Healthcare is a technological paradox. On the clinical side, the bleeding edge of science and engineering present physicians with increasingly greater imaging tools, robotic surgical devices, gene-targeted therapy: the limits of what is technologically possible in healthcare are in lockstep with the limits of human understanding. At the same time, despite two decades of explosive development, the technologification of running a healthcare organization, of documenting care delivery and putting that data to work, lags behind.

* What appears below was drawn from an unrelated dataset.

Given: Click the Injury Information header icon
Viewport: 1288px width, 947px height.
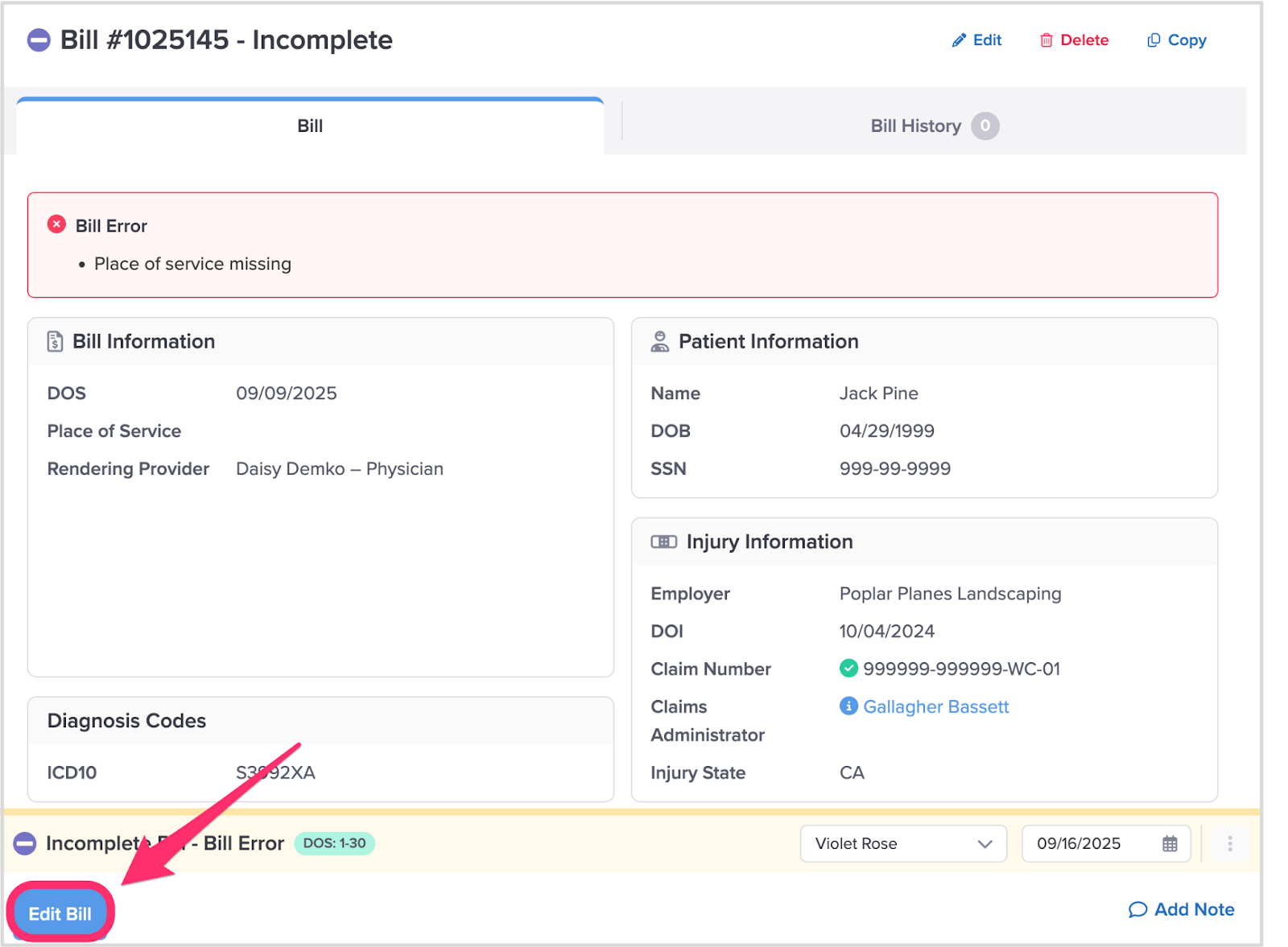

The overriding philosophy of the early days of Meaningful Use involved giving healthcare provider organizations an ROI through automation, with the unmentioned consequence of revenue coming from the dismissal of coding, billing, and documentation experts. In leveraging technology to simplify complex processes, the overriding approach was to then push the remainder of that simplified work onto the clinicians themselves. This has resulted in a new pressure point on an already overworked healthcare system tied directly to physician burnout: outside of their clinical duties, doctors are spending more than 50% of an 11 hour workday in EHR activities. Technology holds incredible potential benefits to any organization, but productivity benefits in particular need to be centered around reducing, not increasing workload for those outcomes.
The goal has to be genuine technological enablement. Coders code, doctors see patients. And for good reason. Coders are experts unto themselves, and asking doctors to do their work, no matter how simplified through an application, results in more non-clinical strain on doctors and a prohibitively negative impact on the quality of the data gathered, inhibiting that data from reliable use down the line.
Any technology integrated into a hospital workflow needs to account for current clinical best practices, leverage and equitably empower all care team expertise, and provide a genuine lift beyond automation.
With Lumanent, we’ve employed our technology from end-to-end across the patient continuum to accomplish exactly that. Risk activities can be addressed before, during, and after the patient encounter through existing workflows to deliver actionable insights and support physicians.
The Pre-Encounter Prep module processes all available clinical data and surfaces risk gap suggestions and reminders to the broader care team. Only in cases where our AI has high confidence (95%) on any conditions in a patient relevant to risk, the physician is engaged. Otherwise, the entire workflow is parsed to relevant support staff, especially in lower (still greater than 60%) confidence results. Through this supportive workflow, the critical but previously easier-to-miss conditions relevant to a patient’s well-being and a hospital or practice’s overall risk adjustment strategy are vetted and, when necessary, addressed during the encounter. This not only means doctors have greater opportunities to comprehensively treat their patients, the relationship between physician and patient is impacted by that proactive approach. The patient feels seen and heard by their doctor, creating an additional boost to health outcomes.
After the encounter, Lumanent is engaged by the coding team via our Post-Encounter Review module. The full volume of clinical data on a given patient is engaged, as well as documentation on the most recent encounter. Through our NLP analyzing, processing, and prioritizing that data, the coding team receives suggestions based on anything the doctor may have missed, up to and including modifying coding opportunities based on case complexity increased through chronic conditions that are present but undocumented in the most recent visit.
In doing so, a more robust and accurate reimbursement is available to the provider organization. At the same time, because coders are experts in their own right, the fidelity of new data coming out of the most recent encounter is more reliable. This not only impacts the RAF for that patient and, through enough volume, the relevant population at the hospital or practice, it also ensures that when those patients come back, the data going forward has a new level of accuracy and therefore actionability.
Operationally, healthcare IT solutions aren’t about checking a technology box for CMS, nor are they about a single visit, especially when patient data is in the mix. It’s about using what’s there, improving it each time, and therefore raising the bar on both quality of care and organizational revenue. Most of all though, it’s about using technology to empower rather than replace human experts, to relieve clinical staff of non-clinical work, and live up to the promise of the terminology: a solution must actually be a solution.